* _GOAL_
Convert the lines of all the rows into one numbered list, skipping any blank lines and leaving the pictures out.

(Items from a data source)
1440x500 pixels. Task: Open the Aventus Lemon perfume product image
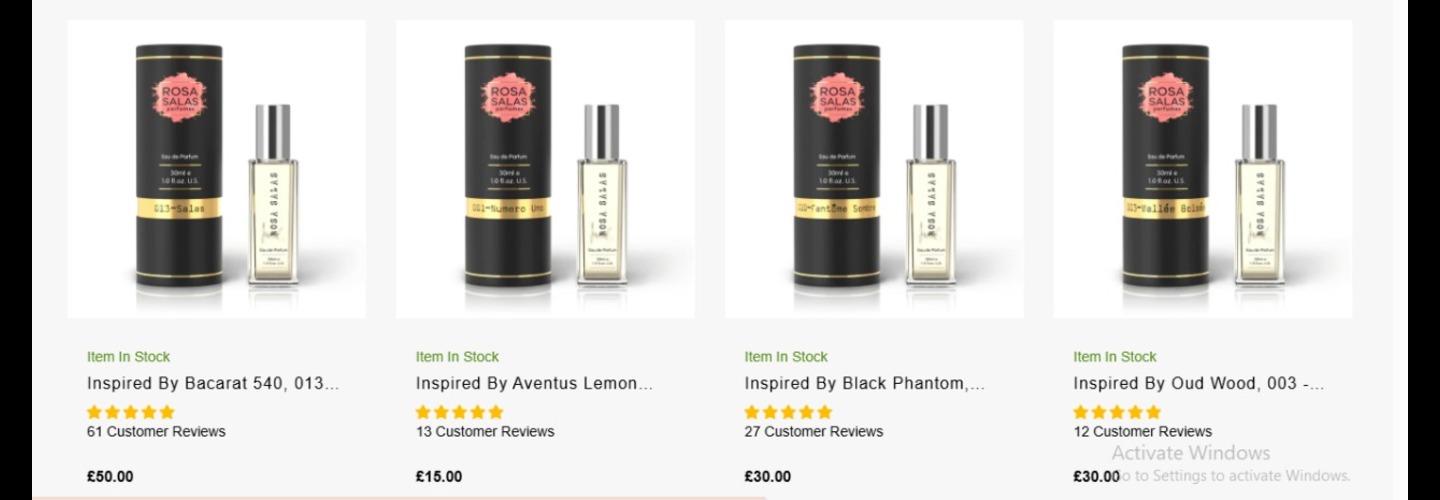point(545,169)
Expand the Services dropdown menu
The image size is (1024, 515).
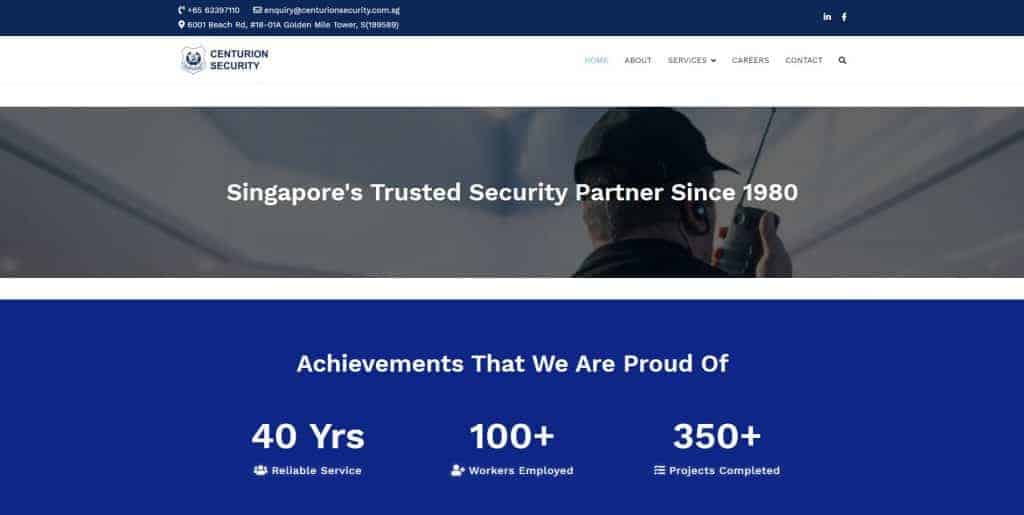point(692,60)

* _SOLUTION TO THIS PROBLEM_
1. 1440x500 pixels. Task: Open the Aventus Lemon perfume product image
2. point(545,169)
3. Expand the Services dropdown menu
4. The image size is (1024, 515).
5. point(692,60)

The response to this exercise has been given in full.